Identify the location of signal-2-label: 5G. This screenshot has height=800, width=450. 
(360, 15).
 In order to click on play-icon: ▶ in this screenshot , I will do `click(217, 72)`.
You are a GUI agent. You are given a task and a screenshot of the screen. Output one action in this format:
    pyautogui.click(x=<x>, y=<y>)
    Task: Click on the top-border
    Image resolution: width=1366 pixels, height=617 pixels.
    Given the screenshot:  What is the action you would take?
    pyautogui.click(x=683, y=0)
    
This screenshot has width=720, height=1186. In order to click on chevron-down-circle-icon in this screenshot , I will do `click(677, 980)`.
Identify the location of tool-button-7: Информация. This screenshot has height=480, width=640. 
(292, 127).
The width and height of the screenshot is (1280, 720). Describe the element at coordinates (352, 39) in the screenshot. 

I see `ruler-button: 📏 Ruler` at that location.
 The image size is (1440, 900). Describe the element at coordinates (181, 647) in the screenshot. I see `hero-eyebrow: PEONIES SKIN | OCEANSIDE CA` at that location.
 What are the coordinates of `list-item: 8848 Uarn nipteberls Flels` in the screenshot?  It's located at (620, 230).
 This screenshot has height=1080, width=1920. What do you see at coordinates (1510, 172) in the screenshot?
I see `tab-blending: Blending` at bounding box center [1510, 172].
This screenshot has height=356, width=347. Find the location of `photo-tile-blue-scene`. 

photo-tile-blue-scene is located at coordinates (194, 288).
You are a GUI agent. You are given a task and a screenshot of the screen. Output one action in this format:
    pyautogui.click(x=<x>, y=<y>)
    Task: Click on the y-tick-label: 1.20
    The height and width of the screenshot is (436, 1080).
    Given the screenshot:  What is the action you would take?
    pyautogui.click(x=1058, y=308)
━━━━━━━━━━━━━━━━
WHAT NEEDS TO BE DONE » Copy all of the records above, reproducing each line character for character.

ANSWER AREA »
Identify the location of signal-2-label: 5G. This screenshot has height=800, width=450. 
(360, 15).
 In order to click on play-icon: ▶ in this screenshot , I will do `click(217, 72)`.
You are a GUI agent. You are given a task and a screenshot of the screen. Output one action in this format:
    pyautogui.click(x=<x>, y=<y>)
    Task: Click on the top-border
    Image resolution: width=1366 pixels, height=617 pixels.
    Given the screenshot:  What is the action you would take?
    pyautogui.click(x=683, y=0)
    
This screenshot has width=720, height=1186. In order to click on chevron-down-circle-icon in this screenshot , I will do `click(677, 980)`.
Identify the location of tool-button-7: Информация. This screenshot has height=480, width=640. 
(292, 127).
The width and height of the screenshot is (1280, 720). Describe the element at coordinates (352, 39) in the screenshot. 

I see `ruler-button: 📏 Ruler` at that location.
 The image size is (1440, 900). Describe the element at coordinates (181, 647) in the screenshot. I see `hero-eyebrow: PEONIES SKIN | OCEANSIDE CA` at that location.
 What are the coordinates of `list-item: 8848 Uarn nipteberls Flels` in the screenshot?  It's located at (620, 230).
 This screenshot has height=1080, width=1920. What do you see at coordinates (1510, 172) in the screenshot?
I see `tab-blending: Blending` at bounding box center [1510, 172].
This screenshot has height=356, width=347. Find the location of `photo-tile-blue-scene`. 

photo-tile-blue-scene is located at coordinates (194, 288).
You are a GUI agent. You are given a task and a screenshot of the screen. Output one action in this format:
    pyautogui.click(x=<x>, y=<y>)
    Task: Click on the y-tick-label: 1.20
    The height and width of the screenshot is (436, 1080).
    Given the screenshot:  What is the action you would take?
    pyautogui.click(x=1058, y=308)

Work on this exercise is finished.